Yayoi GUNJI : Mirror Flower, Water Moon
Arrêt sur image
Comme la passe de Maloja, près de Sils Maria, charrie son lot de nuages en un flux continu et changeant, la peinture de Yayoï Gunji véhicule des images en un cortège modeste et varié.
Des images prises souvent sur la toile du monde et qui se fixent, transformées, sur le papier ou sur la toile peinte.
Un arrêt sur image en quelque sorte.
L’ image guide le tableau mais c’est le geste qui la défait pour la reconstruire et créer la peinture.
L’ image produit du geste et de la couleur qui ne la reproduisent pas mais nous donnent à voir ce miracle modeste et sans cesse renouvelé qu’est le tableau.
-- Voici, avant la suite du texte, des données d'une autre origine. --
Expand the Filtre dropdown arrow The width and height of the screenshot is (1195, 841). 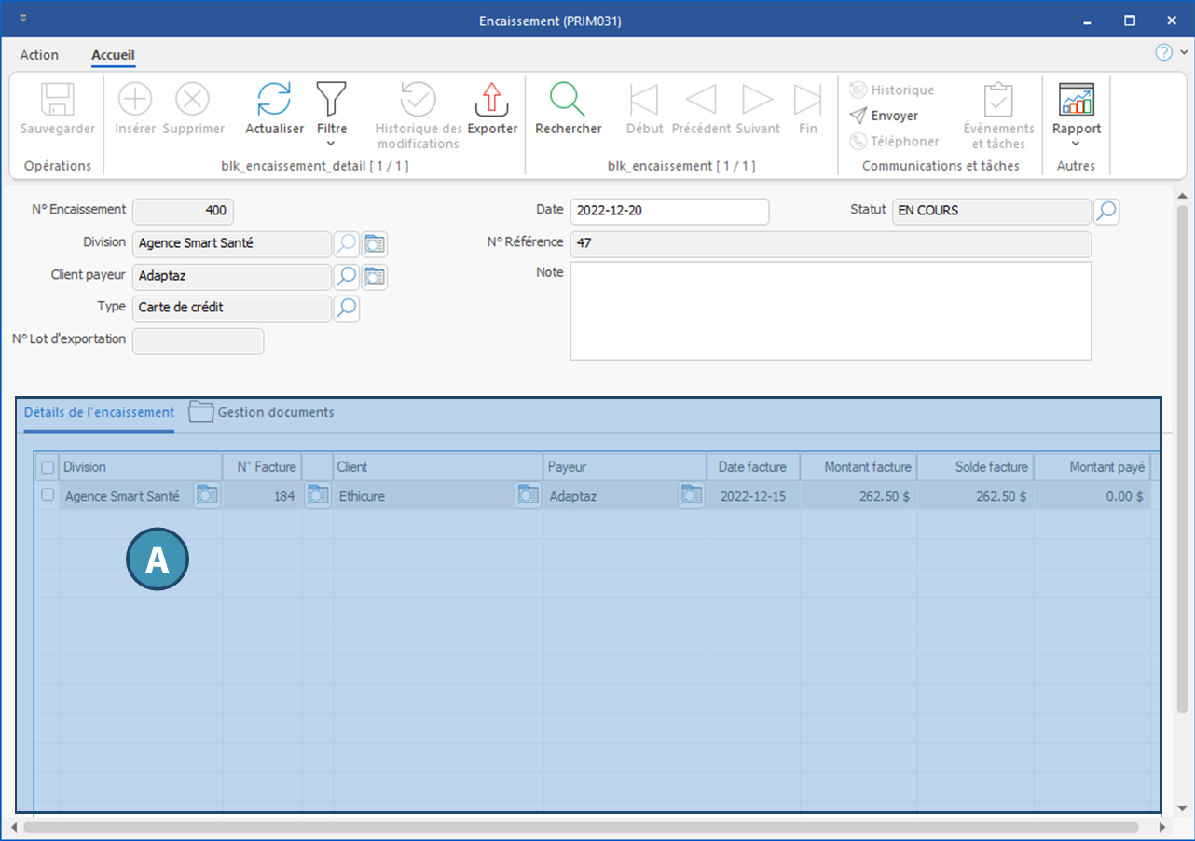[x=331, y=144]
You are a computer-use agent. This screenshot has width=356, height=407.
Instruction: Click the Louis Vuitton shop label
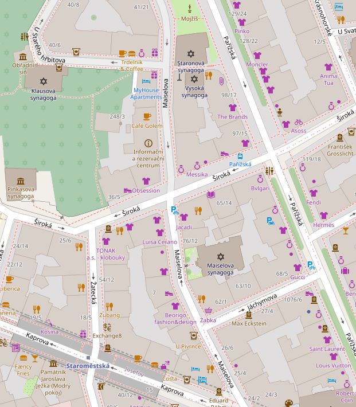[x=333, y=366]
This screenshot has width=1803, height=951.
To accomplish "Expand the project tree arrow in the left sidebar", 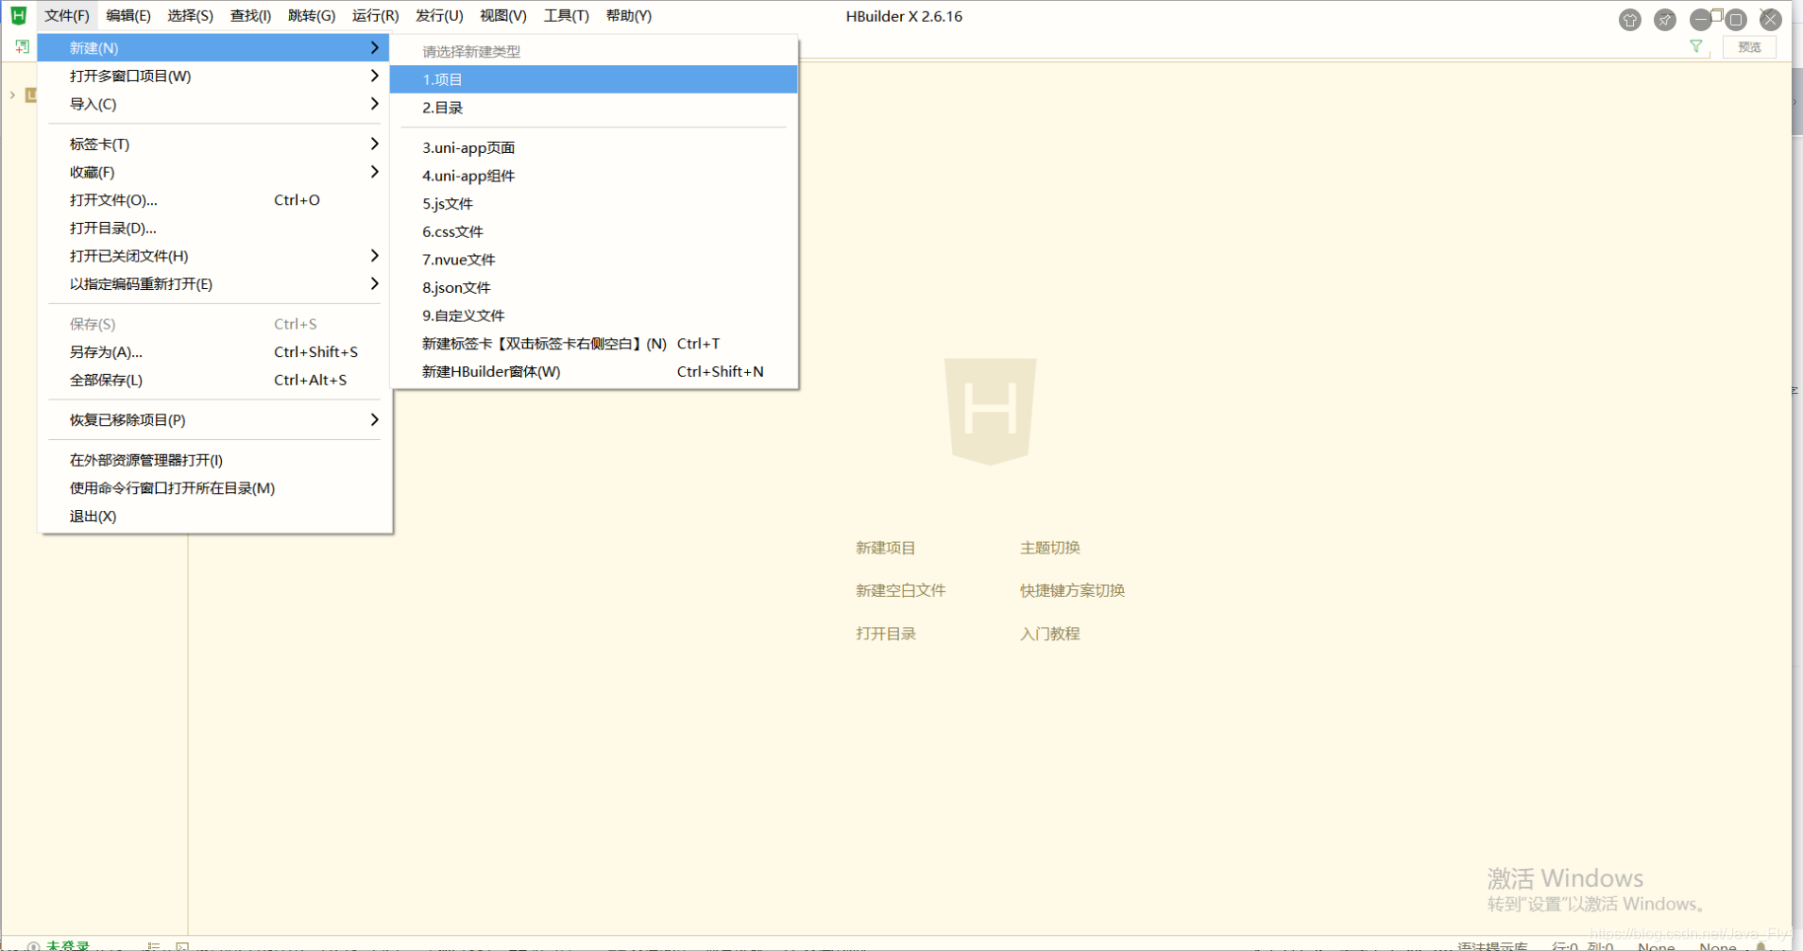I will pos(10,94).
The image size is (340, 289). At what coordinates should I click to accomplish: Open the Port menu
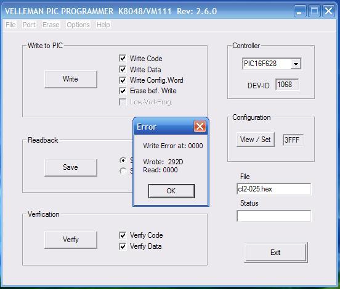(29, 25)
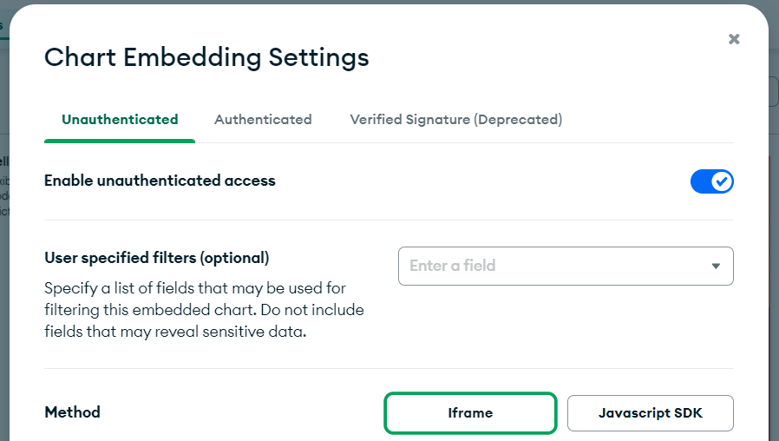Click the 'Chart Embedding Settings' heading
This screenshot has height=441, width=779.
206,57
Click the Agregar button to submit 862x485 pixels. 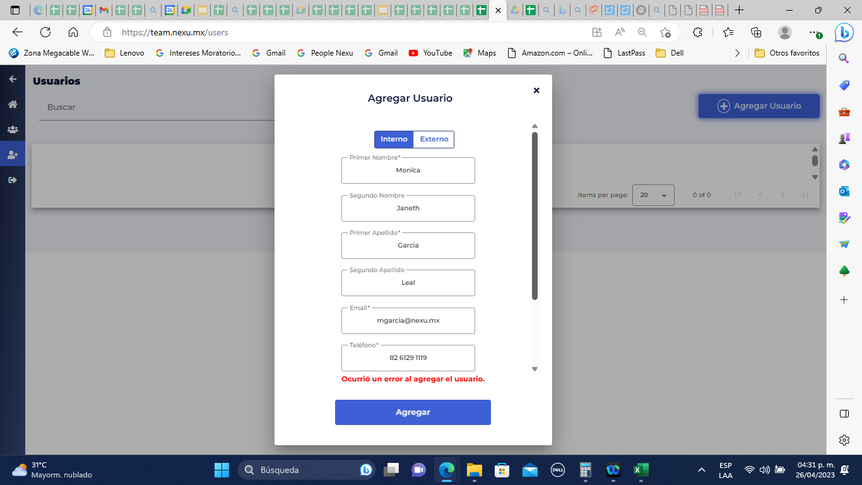413,412
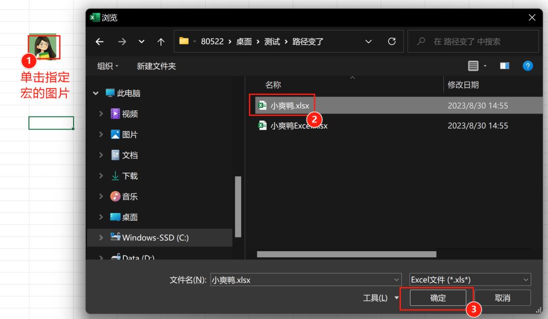Collapse the 此电脑 tree node

pyautogui.click(x=95, y=94)
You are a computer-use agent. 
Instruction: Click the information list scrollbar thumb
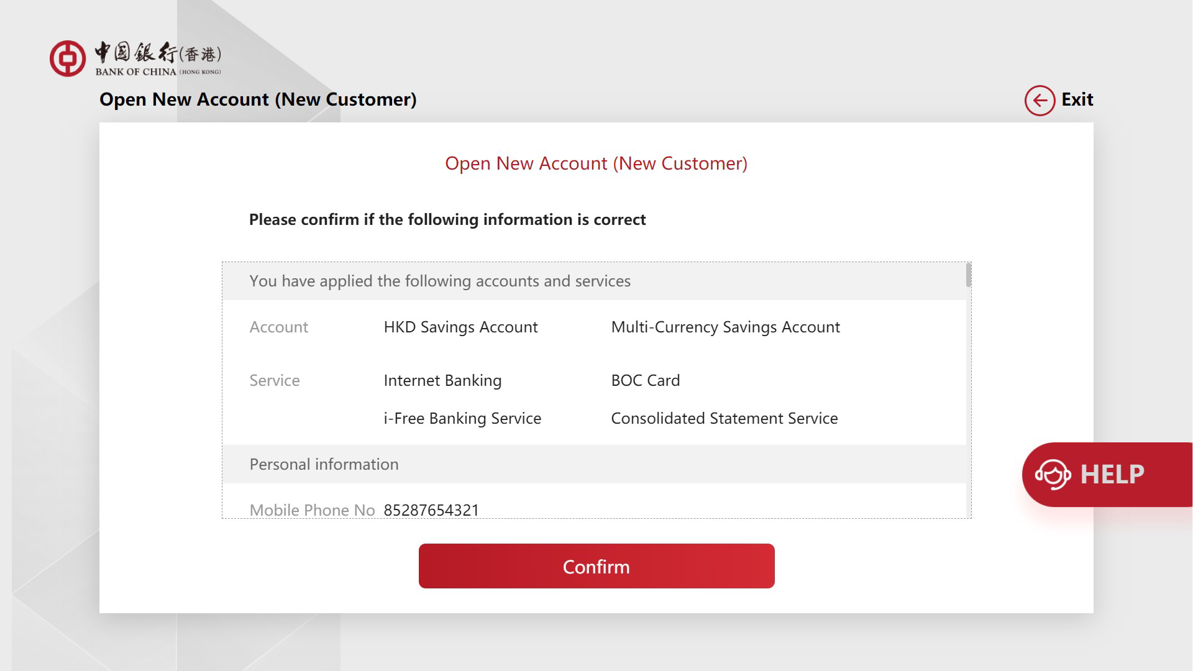[968, 275]
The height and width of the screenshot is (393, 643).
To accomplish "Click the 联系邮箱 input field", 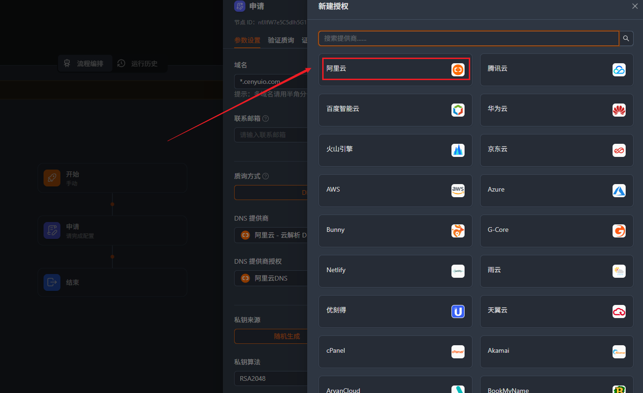I will [x=272, y=135].
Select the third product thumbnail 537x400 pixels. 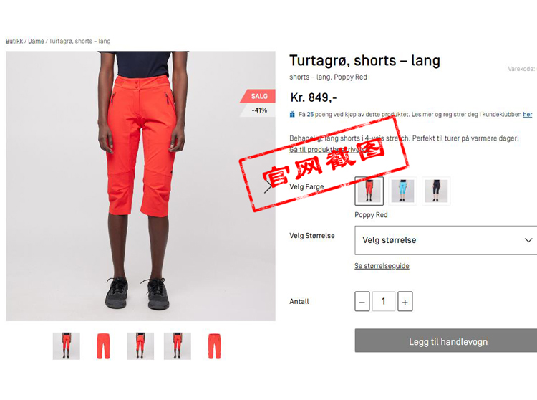[140, 346]
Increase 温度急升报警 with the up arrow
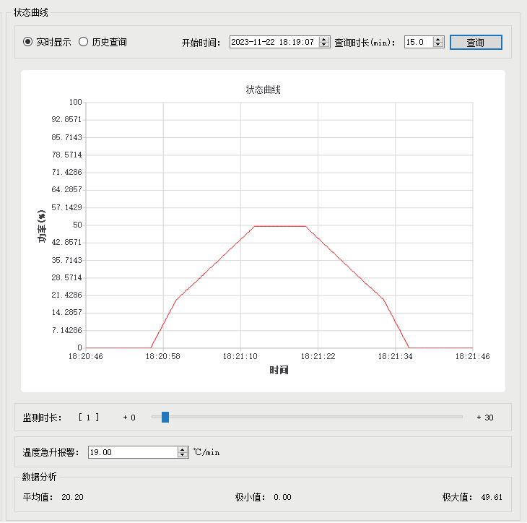The image size is (527, 523). point(182,449)
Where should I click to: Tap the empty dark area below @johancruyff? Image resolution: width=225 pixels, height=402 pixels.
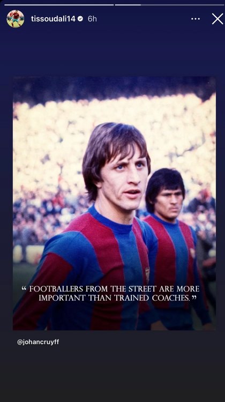(x=113, y=374)
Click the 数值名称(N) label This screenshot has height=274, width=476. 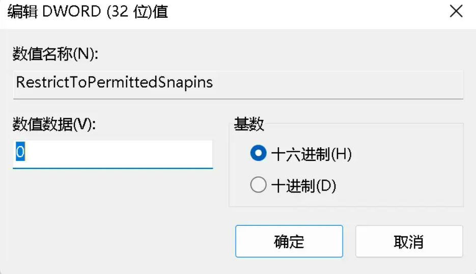(55, 54)
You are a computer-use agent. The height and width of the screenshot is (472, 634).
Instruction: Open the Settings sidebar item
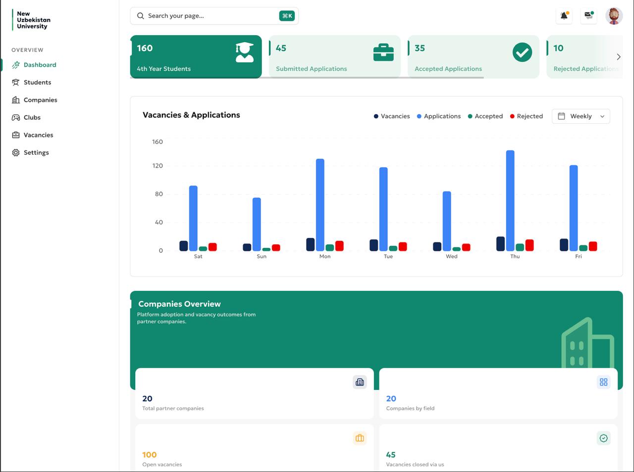(x=36, y=152)
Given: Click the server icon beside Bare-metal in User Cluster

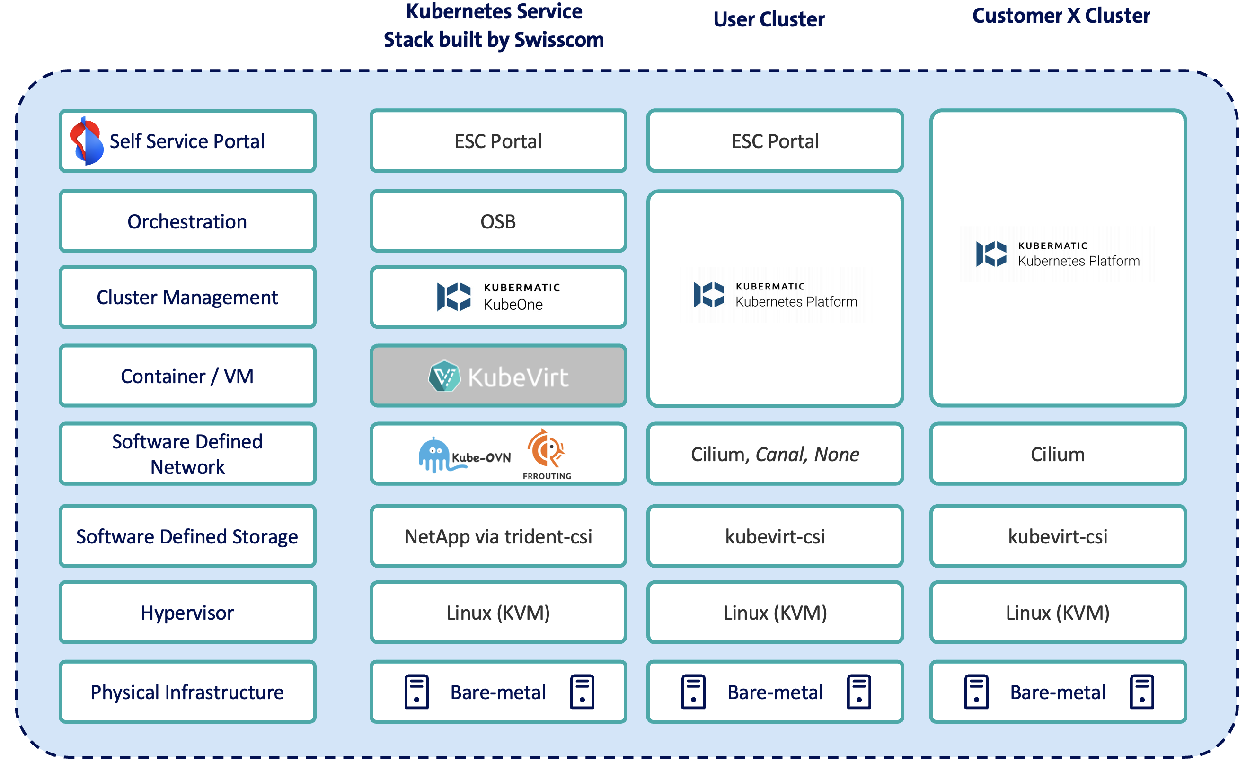Looking at the screenshot, I should tap(693, 692).
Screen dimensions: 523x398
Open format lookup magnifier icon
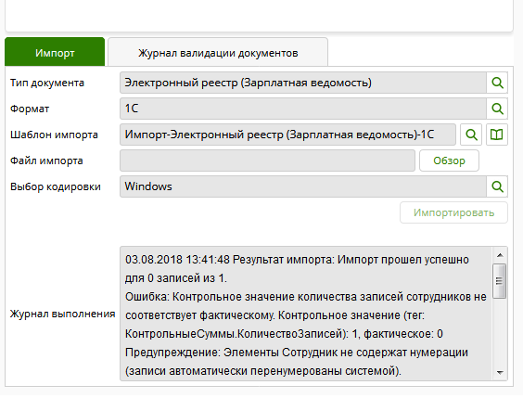point(497,109)
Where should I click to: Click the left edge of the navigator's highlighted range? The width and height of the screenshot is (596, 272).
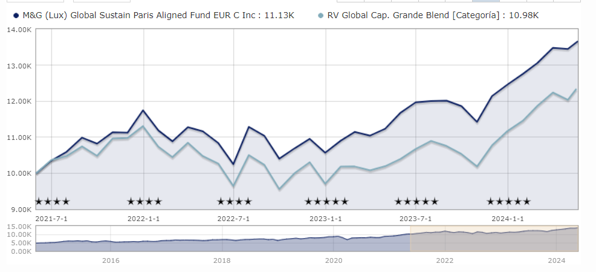point(410,239)
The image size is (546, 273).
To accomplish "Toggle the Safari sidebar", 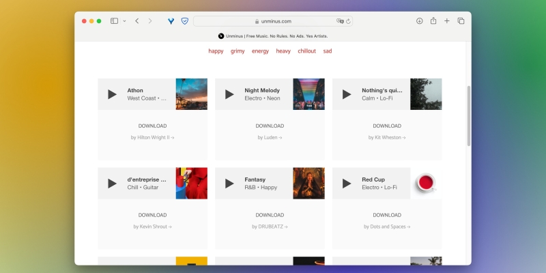I will point(114,21).
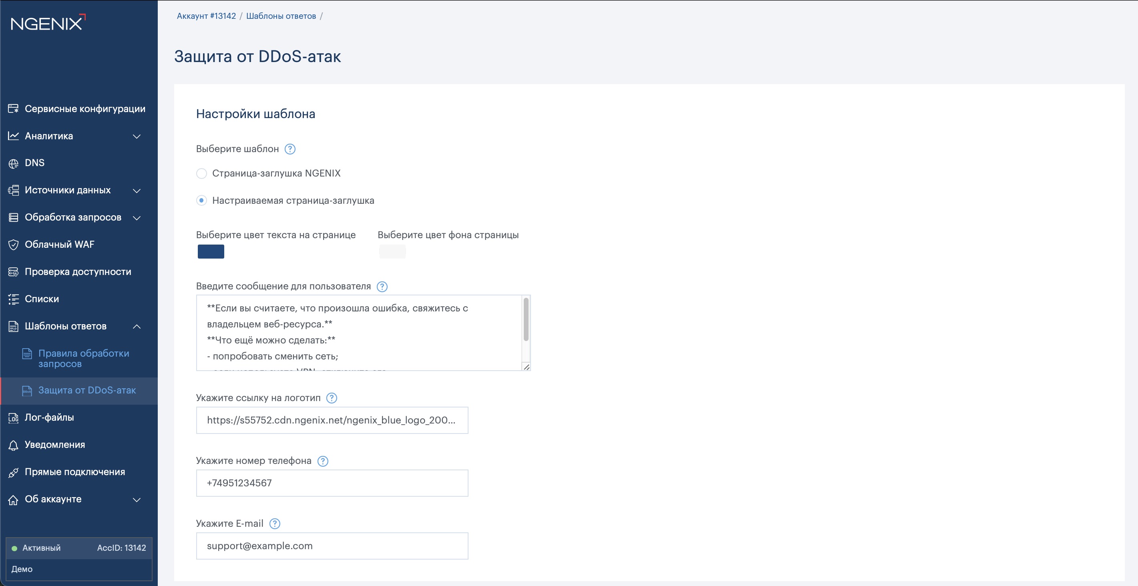The height and width of the screenshot is (586, 1138).
Task: Show help for E-mail field
Action: 275,524
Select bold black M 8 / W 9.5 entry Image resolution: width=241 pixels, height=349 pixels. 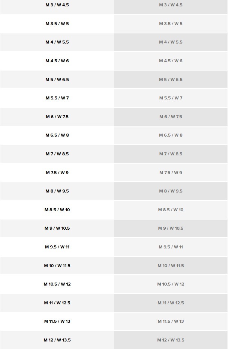(57, 191)
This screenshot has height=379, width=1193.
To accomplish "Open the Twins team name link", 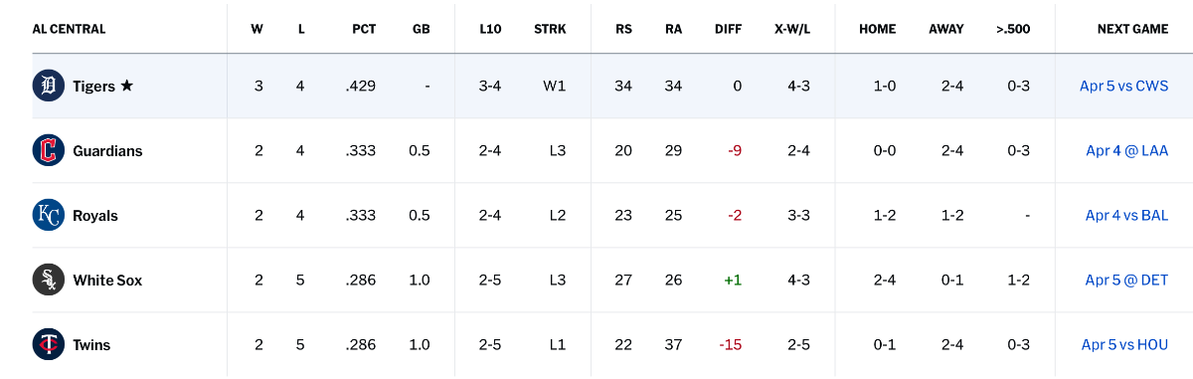I will click(91, 345).
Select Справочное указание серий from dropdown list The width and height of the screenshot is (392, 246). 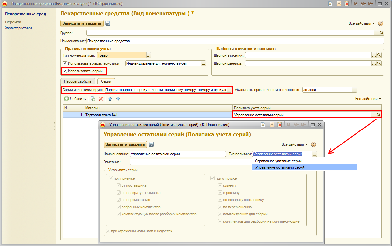tap(278, 161)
Il me revient en memoire dans un entretien accordé à un magazine, D. Hockney (un des modèles stimulants de Yayoï Gunji) citant un proverbe chinois selon lequel pour peindre « il faut l’œil , la main et le cœur » . Et il ajoute « Deux éléments ne suffisent pas ».
La peinture c’est l’image plus le regard, plus la main, plus le cœur.
Cette peinture qui ne recherche pas l’astuce arrive comme en écho d’artistes au premier rang desquels outre Hockney il faut citer Vuillard, en n’oubliant pas que Yayoï Gunji est née en France de parents japonais.
Et nul doute que cette ascendance japonaise n’introduise un élément subtil dans la gestualité à l’œuvre dans le tableau. La vitesse, la spontanéité, le choix de peintures à séchage rapide.
Yayoï Gunji a pu expérimenter les vertus du métissage durant ses années d’étude à la villa Arson où sa mère Yoko dirigea longtemps comme professeur l’atelier de céramique.
A cette mère, professeure et artiste, elle doit son goût pour un dessin différent de celui dont elle a suivi l’enseignement, les deux agissant non en négatif mais en valeureuse cohabitation.
De ses séjours réguliers à New York depuis 2010, elle retiendra les vertus de l’esprit d’ouverture et l’absence de préjugés.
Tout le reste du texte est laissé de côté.